En octobre 1991, Seymour Hersh, auteur et lauréat du prix Pulitzer, m’a fait remettre chez moi, tard un samedi soir, un dossier contenant le résumé de son livre dans lequel il avait formulé de graves accusations contre Maxwell. Le pouvoir de Maxwell était tellement redoutable, à cette époque, qu’il avait obtenu des injonctions de pré-publication à l’encontre de toute personne qui en publierait un mot, qui l’imprimerait, qui le distribuerait, et qui le vendrait. En Grande-Bretagne, le livre de Hersh n’existait pas.
Mais, en tant que membre du Parlement je jouissais de l’ancien droit au privilège légal sur tout ce que j’avais dit au Parlement ou publié à l’Ordre du jour. De plus, n’importe qui pourrait également rapporter de manière équitable tout ce que j’avais dit ou écrit dans cette déclaration. Et c’est ce que j’ai fait.
Entre autres, j’ai accusé Maxwell d’être un voleur, d’avoir volé les fonds de pension de ses propres employés, d’être un agent du service de renseignement israélien, le Mossad, et d’avoir trahi le lieu à Londres où se trouvait le courageux lanceur d’alertes juif israélien Mordechai Vanunu, ayant pour conséquence son enlèvement.
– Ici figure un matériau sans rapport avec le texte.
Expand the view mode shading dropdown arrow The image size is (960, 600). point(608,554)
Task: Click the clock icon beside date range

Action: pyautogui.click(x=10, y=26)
Drogué et les mâchoires prises dans une muselière comme Hannibal Lecter pour s’assurer de son silence, il fut livré à Israël où il a finalement passé des décennies au mitard. Même maintenant il n’est libre ni de parler ni de voyager.
Mes allégations ont explosé comme une bombe nucléaire dans la vie de Robert Maxwell.
Il a ordonné à ses sbires journalistes – dont il avait volé les fonds de retraite – de « pisser partout sur Galloway », et c’est bien ce qu’ils ont promptement fait.
En première de ses six journaux nationaux, ils m’ont qualifié de « chacal » de « charognard fouille merde », « d’ami des terroristes arabes » – Ah, Monsieur Galloway (sic) l’homme de l’OLP – et surtout d’avoir menti et re-menti à propos de leur patron.
Quelques semaines plus tard, le vol des fonds de pension a été dévoilé, mais Maxwell était décédé, tombé, sauté ou poussé à l’eau de l’arrière de son yacht, le Lady Ghislaine, au large des îles Canaries. Maxwell a été enterré au Mont des Oliviers en présence du président et du Premier ministre israéliens, et pas moins de sept anciens et actuels dirigeants du Mossad. Dans son éloge funèbre, hommage a été rendu aux « services extraordinaires » qu’il avait rendus à Israël. Toute l’histoire précise de ses « services » avait été enterrée avec lui à Jérusalem.
Le yacht fatidique s’appelait Lady Ghislaine parce que Ghislaine était son enfant préféré – il avait d’autres filles pour nommer son yacht. Elle était sa préférée pour une raison. De tous ses frères et sœurs, Ghislaine Maxwell était celle qui lui ressemblait le plus.
Le corps du père de Ghislaine Maxwell a péri dans les eaux sombres et troubles de l’intrigue internationale. D’où émergera-t-elle ? Mystère. Quel « service extraordinaire » a-t-elle rendu et à qui, c’est ce qu’il nous reste également à savoir.